Millennials are about to be crushed by all the junk their parents accumulated.

Every time Dale Sperling’s mother pops by for her weekly visit, she brings with her a possession she wants to pass on. To Sperling, the drop-offs make it feel as if her mom is “dumping her house into my house.” The most recent offload attempt was a collection of silver platters, which Sperling declined.

“Who has time to use silver? You have to actually polish it,” she told me. “I’m like, ‘Mom, I would really love to take it, but what am I going to do with it?’ So she’s dejected. She puts it back in her car.”
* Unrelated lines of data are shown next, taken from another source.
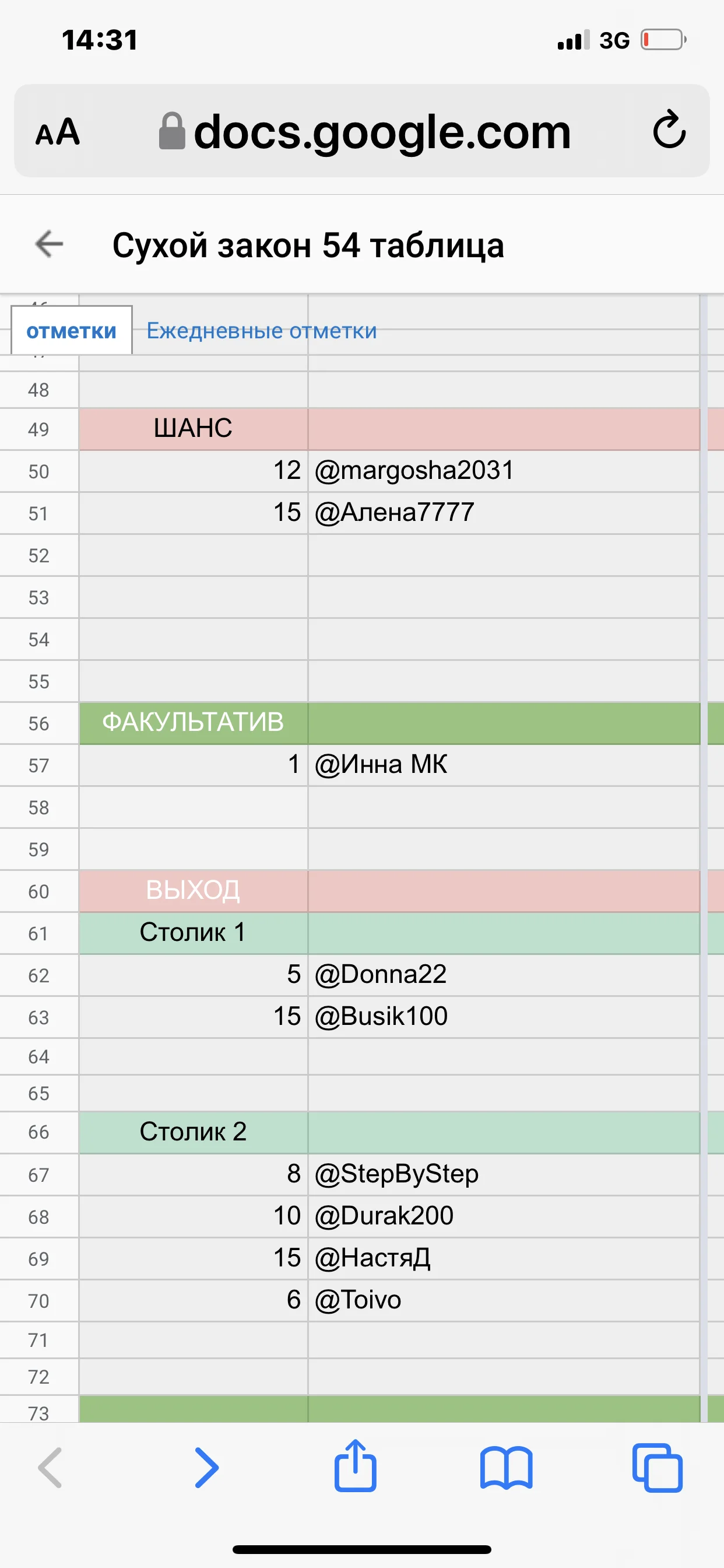Screen dimensions: 724x1568
Task: Open the "Ежедневные отметки" sheet tab
Action: (x=262, y=331)
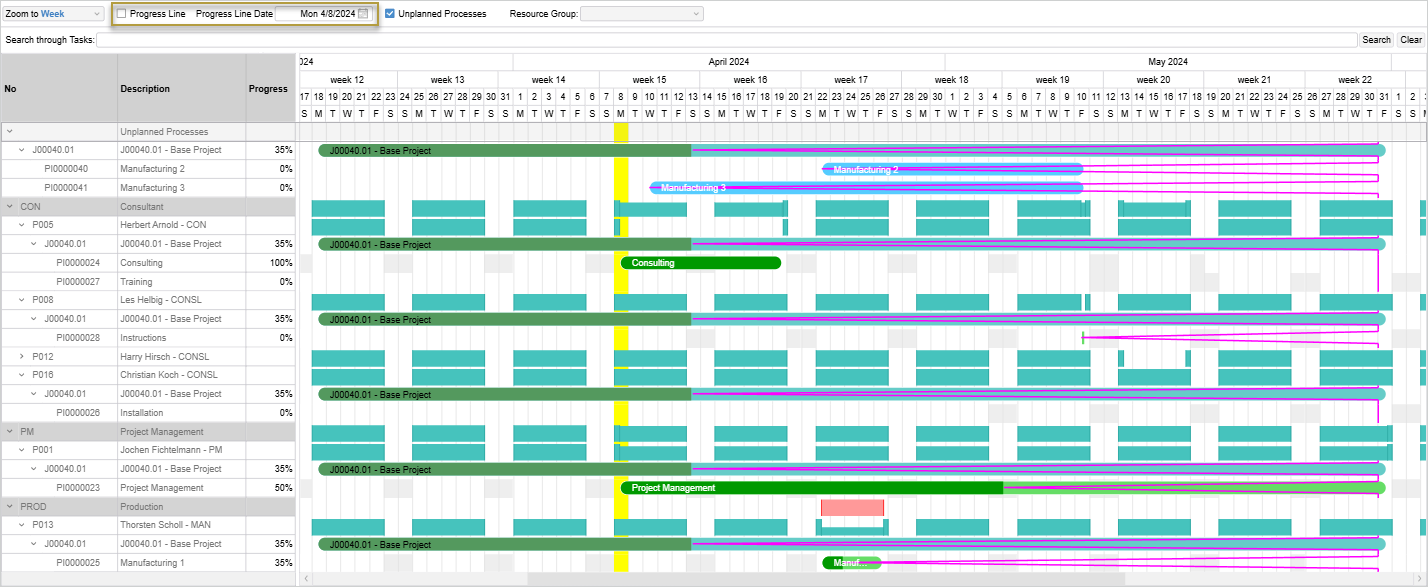Image resolution: width=1428 pixels, height=587 pixels.
Task: Open the Resource Group dropdown
Action: coord(641,14)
Sperling’s conundrum is familiar to many people with parents facing down their golden years: After they’ve acquired things for decades, eventually, those things have to go. As the saying goes, you can’t take it with you. Many millennials, Gen Xers, and Gen Zers are now facing the question of what to do with their parents’ and grandparents’ possessions as their loved ones downsize or die. Some boomers are even still managing the process with their parents. The process can be arduous, overwhelming, and painful. It’s tough to look your mom in the eye and tell her that you don’t want her prized wedding china or that giant brown hutch she keeps it in. For that matter, nobody else wants it, either.

Much has been made of the impending “great wealth transfer” as baby boomers and the Silent Generation pass on a combined $84.4 trillion in wealth to younger generations. Getting less attention is the “great stuff transfer,” where everybody has to decipher what to do with the older generations’ things.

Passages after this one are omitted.